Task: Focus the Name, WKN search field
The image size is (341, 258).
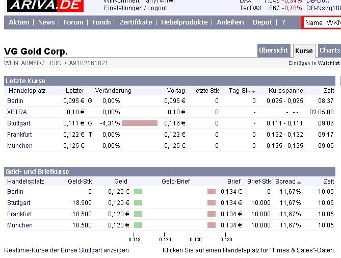Action: [x=322, y=22]
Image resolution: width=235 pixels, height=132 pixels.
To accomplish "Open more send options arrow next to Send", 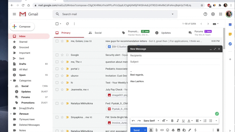I will coord(145,130).
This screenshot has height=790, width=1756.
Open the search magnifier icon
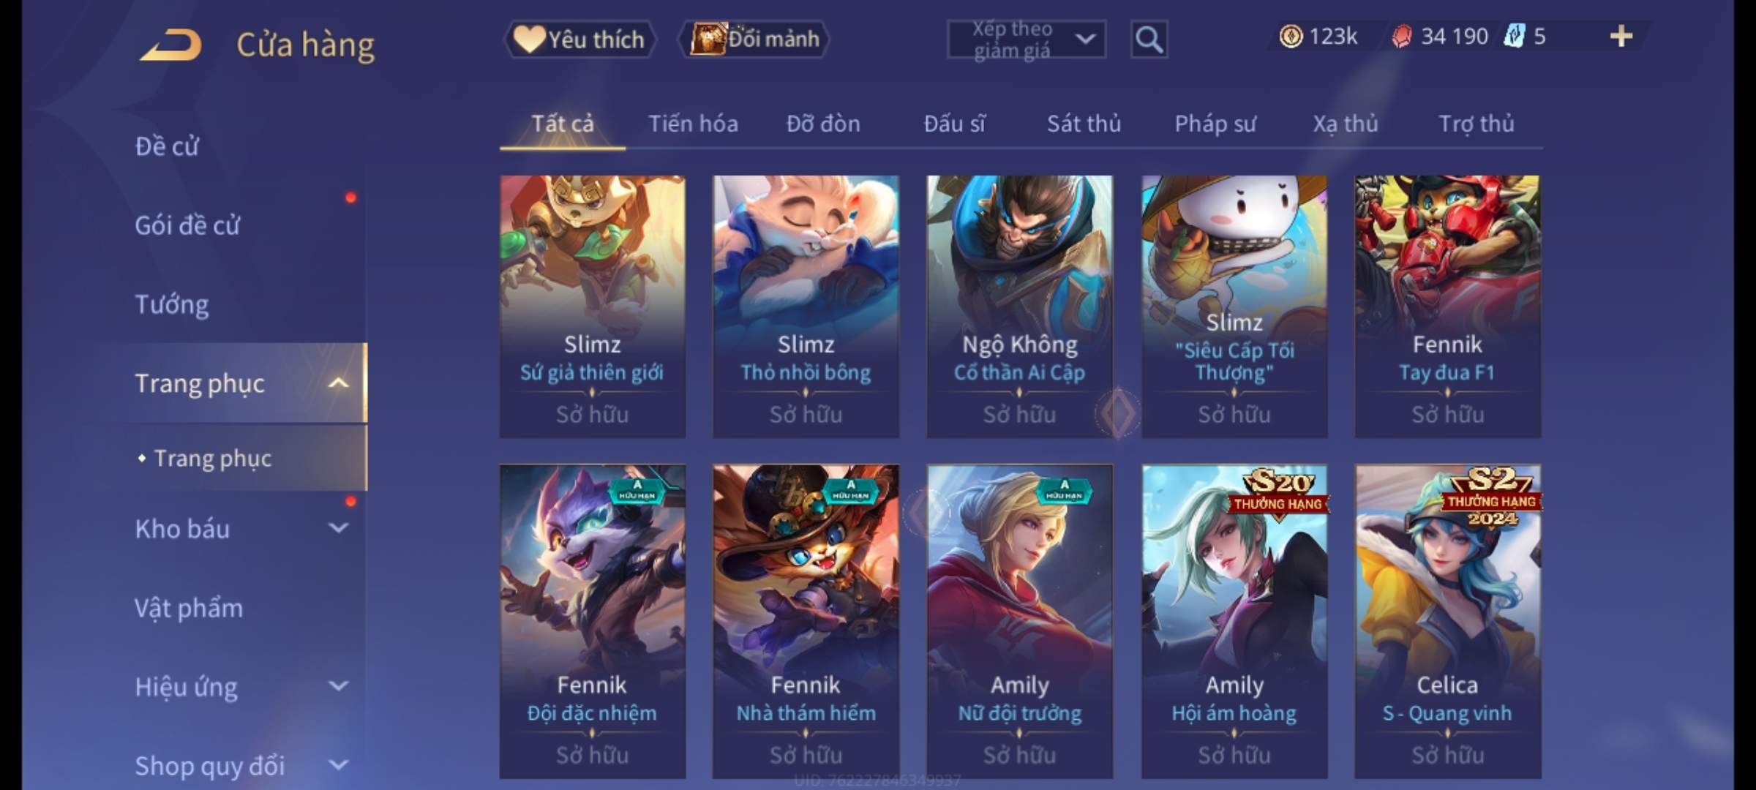[x=1149, y=40]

--- Цель задания ---
Перепишите, пожалуйста, дословно записи выше: от строки, содержащей «This screenshot has height=790, width=1756.», до конца записей, включая обе границы. Изображения в ответ не включайте.

--- Выполненное задание ---
This screenshot has height=790, width=1756.
Open the search magnifier icon
[x=1149, y=40]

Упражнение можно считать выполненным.